'The start of the machine learning going nuts': Facebook’s system wrongly blocked legitimate news articles about coronavirus pandemic


On Tuesday, March 17, Facebook was blocking users from posting legitimate news articles about the coronavirus pandemic Business Insider’s Rob Price reports.
Price reports that on Twitter, “multiple Facebook users” complained that they had been unable to post coronavirus-related articles from The Atlantic, BuzzFeed, Business Insider and others. Alex Stamos, a former security executive for Facebook, speculated that Facebook’s use of automated software in place of human content moderators during the coronavirus crisis might be to blame.
Facebook adopted a work-from-home policy for employees in response to coronavirus. But Stamos noted that under company policy, Facebook’s content moderators cannot work from home.

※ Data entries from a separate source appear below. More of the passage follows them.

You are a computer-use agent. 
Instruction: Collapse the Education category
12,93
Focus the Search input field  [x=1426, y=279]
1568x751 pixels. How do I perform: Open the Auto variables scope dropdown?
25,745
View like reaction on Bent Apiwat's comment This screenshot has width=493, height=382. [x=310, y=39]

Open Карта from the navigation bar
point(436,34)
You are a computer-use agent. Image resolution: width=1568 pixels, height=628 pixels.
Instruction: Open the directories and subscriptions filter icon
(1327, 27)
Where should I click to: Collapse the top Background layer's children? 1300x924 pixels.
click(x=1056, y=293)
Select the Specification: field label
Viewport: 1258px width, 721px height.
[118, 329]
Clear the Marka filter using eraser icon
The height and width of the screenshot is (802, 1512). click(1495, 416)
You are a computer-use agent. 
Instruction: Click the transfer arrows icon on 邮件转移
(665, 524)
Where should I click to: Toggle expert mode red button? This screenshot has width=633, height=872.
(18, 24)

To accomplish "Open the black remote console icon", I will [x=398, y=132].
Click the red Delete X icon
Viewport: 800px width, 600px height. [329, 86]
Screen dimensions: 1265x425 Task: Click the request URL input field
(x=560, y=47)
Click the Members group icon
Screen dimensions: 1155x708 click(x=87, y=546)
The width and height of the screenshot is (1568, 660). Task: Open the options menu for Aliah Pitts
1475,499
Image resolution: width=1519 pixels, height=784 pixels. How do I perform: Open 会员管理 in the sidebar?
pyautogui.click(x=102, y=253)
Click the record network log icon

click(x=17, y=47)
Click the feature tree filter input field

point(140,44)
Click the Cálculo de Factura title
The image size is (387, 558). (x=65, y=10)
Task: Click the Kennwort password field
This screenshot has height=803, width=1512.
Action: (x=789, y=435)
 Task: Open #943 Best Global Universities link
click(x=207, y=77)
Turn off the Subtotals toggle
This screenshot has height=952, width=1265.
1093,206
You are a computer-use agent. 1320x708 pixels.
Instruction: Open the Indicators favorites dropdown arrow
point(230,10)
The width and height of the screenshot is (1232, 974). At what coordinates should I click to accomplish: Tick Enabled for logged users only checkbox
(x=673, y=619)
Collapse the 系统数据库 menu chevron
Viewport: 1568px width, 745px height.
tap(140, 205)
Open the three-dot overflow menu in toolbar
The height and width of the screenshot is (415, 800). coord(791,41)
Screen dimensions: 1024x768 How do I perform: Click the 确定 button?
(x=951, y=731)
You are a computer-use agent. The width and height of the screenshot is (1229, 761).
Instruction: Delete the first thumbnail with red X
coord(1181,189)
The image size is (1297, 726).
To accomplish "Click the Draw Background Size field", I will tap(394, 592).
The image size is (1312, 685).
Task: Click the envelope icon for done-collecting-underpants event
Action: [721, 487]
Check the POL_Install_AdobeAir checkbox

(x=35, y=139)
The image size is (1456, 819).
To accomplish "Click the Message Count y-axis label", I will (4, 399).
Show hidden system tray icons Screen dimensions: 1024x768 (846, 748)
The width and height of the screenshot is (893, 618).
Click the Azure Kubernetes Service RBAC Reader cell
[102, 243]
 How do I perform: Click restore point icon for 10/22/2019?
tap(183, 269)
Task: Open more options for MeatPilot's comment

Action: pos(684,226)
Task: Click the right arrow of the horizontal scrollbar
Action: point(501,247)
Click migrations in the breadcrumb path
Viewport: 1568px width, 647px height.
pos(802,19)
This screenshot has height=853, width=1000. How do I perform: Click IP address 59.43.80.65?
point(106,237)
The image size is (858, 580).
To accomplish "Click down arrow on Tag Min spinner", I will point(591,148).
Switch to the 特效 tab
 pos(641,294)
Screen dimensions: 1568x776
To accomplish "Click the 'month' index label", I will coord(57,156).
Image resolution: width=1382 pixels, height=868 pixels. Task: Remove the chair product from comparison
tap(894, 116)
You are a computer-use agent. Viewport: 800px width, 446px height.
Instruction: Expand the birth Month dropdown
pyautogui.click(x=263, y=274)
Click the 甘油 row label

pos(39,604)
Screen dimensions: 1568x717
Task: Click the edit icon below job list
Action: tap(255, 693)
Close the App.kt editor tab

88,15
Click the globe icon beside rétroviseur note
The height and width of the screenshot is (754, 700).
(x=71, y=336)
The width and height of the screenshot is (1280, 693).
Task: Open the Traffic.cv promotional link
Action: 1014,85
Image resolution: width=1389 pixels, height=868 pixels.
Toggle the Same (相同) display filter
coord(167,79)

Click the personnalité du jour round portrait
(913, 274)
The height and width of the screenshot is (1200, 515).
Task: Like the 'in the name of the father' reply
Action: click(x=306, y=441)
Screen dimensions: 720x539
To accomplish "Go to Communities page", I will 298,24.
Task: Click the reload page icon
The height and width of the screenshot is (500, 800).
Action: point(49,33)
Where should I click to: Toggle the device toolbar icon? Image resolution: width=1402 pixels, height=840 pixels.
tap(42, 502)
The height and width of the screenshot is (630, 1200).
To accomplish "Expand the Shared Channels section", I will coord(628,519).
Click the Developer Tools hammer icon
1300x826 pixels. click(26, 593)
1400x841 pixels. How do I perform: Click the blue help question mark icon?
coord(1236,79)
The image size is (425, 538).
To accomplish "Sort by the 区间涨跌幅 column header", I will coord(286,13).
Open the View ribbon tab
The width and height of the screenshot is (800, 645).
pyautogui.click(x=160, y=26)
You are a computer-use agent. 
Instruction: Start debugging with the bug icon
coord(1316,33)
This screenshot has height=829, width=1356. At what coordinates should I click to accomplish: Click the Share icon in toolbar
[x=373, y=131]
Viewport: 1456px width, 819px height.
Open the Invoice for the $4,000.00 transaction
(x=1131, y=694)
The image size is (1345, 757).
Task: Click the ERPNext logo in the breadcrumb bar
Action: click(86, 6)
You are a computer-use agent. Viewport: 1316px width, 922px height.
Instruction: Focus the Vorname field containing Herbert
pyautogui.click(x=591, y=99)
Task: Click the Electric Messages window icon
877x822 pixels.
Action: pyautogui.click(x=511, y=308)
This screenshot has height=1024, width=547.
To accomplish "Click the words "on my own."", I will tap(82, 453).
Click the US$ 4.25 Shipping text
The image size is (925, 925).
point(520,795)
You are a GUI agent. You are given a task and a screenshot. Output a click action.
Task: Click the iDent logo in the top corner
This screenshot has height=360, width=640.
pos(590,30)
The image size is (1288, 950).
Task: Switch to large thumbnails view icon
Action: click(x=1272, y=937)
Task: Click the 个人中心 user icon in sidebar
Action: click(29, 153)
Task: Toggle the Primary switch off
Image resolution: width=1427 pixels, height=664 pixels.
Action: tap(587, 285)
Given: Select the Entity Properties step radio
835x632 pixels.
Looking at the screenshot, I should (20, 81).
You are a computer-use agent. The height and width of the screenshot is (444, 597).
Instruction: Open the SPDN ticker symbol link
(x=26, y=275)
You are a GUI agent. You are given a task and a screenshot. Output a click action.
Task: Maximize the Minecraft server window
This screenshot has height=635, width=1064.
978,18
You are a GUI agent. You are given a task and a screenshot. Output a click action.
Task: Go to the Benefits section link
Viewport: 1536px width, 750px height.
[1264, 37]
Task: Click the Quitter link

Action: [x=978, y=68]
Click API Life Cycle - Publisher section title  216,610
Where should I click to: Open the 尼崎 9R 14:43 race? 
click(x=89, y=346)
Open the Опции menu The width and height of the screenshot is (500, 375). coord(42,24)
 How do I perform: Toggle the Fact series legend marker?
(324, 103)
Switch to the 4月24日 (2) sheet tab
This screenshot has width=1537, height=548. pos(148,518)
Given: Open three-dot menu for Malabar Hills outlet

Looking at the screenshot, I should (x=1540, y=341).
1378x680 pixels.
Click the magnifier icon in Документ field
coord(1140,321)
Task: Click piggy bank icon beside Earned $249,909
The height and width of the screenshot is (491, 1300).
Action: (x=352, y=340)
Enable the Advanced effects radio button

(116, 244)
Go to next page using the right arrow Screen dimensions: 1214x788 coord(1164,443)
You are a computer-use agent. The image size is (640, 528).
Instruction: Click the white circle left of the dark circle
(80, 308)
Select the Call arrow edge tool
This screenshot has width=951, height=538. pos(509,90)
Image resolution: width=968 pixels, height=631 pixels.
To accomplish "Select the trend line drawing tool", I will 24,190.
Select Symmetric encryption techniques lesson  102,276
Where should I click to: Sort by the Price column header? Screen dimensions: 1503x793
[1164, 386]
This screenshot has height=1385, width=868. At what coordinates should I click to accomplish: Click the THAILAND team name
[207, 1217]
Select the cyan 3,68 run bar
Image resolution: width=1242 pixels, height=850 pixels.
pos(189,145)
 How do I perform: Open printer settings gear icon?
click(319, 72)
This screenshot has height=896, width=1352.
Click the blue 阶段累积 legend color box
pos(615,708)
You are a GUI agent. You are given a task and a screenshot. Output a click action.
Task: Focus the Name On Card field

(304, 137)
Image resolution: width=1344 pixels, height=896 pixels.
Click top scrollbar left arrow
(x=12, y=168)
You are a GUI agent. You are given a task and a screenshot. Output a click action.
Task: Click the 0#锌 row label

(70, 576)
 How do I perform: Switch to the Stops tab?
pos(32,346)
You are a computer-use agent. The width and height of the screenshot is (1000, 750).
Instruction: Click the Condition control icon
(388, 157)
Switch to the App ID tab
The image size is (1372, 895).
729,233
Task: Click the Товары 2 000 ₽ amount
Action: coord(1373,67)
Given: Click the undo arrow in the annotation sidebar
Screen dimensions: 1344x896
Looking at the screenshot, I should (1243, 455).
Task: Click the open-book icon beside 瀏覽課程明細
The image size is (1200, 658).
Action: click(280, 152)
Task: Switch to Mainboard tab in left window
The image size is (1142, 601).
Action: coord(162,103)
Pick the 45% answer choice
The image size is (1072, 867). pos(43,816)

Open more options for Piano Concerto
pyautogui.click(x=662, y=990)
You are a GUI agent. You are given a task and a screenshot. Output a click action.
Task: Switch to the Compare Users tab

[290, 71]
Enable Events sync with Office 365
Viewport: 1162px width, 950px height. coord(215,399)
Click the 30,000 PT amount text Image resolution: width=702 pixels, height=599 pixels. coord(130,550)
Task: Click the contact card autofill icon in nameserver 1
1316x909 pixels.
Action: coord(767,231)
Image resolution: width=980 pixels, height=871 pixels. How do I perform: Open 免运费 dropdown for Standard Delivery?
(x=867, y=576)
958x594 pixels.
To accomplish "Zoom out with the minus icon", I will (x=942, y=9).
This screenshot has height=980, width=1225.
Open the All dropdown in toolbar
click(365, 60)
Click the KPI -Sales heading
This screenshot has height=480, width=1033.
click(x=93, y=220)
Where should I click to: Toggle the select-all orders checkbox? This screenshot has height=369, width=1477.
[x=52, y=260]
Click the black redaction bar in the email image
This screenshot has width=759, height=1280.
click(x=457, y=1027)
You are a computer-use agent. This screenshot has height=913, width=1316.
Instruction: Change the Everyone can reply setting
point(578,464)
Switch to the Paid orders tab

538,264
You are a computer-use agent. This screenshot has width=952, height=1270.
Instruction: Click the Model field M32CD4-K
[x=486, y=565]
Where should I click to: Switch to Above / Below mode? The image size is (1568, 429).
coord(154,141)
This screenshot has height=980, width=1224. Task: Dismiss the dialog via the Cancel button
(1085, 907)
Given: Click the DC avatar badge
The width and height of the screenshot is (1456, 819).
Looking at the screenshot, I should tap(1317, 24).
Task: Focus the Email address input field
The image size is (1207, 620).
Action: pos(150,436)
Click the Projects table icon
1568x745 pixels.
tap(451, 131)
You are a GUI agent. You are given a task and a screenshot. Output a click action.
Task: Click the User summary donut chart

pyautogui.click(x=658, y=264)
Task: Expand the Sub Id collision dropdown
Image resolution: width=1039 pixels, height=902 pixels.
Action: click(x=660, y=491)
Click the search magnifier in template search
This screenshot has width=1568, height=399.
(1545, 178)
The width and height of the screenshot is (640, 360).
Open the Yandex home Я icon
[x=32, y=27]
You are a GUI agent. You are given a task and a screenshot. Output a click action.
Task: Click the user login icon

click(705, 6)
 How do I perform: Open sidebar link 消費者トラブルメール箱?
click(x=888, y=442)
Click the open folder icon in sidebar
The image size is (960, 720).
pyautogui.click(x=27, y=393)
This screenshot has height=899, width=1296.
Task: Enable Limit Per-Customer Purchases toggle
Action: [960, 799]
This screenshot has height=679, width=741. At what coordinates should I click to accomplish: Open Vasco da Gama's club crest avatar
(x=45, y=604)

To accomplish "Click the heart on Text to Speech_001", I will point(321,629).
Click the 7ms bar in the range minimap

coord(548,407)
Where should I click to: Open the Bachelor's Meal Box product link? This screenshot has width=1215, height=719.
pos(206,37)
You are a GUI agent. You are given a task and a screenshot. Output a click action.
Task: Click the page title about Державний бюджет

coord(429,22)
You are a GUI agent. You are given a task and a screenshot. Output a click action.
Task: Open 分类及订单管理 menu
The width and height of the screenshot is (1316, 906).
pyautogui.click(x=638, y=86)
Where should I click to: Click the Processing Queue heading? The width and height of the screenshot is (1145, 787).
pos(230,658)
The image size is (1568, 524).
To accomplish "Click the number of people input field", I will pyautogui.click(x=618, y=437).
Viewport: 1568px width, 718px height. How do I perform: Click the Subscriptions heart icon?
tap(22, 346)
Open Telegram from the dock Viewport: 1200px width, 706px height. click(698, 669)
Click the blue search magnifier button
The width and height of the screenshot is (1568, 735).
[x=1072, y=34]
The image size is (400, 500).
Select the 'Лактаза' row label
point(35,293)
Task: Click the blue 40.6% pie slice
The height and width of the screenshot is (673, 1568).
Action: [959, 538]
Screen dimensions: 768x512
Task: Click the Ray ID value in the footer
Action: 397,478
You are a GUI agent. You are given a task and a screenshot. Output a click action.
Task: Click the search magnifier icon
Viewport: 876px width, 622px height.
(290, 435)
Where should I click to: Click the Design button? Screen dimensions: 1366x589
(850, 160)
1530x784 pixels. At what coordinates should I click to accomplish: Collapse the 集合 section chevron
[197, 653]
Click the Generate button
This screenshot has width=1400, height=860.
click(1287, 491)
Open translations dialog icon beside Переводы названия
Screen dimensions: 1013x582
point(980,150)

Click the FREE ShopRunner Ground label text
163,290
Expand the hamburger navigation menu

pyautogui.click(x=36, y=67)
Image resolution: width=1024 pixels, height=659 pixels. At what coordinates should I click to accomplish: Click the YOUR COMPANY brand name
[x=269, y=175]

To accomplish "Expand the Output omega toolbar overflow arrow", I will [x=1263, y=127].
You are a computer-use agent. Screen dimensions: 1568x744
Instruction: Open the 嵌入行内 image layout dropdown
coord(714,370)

Stamos tweeted, “It looks like an anti-spam rule at FB is going haywire. Facebook sent home content moderators yesterday.” And those moderators, Stamos wrote, “generally can’t” work from home “due to privacy commitments the company has made.”
The former Facebook exec added that “we might be seeing the start of the” machine learning “going nuts with less human oversight.”
But Guy Rosen, Facebook’s vice president of product management, attributed the problem to a software bug.
Rosen tweeted, “We’re on this. This is a bug in an anti-spam system, unrelated to any changes in our content moderator workforce. We’re in the process of fixing and bringing all these posts back.”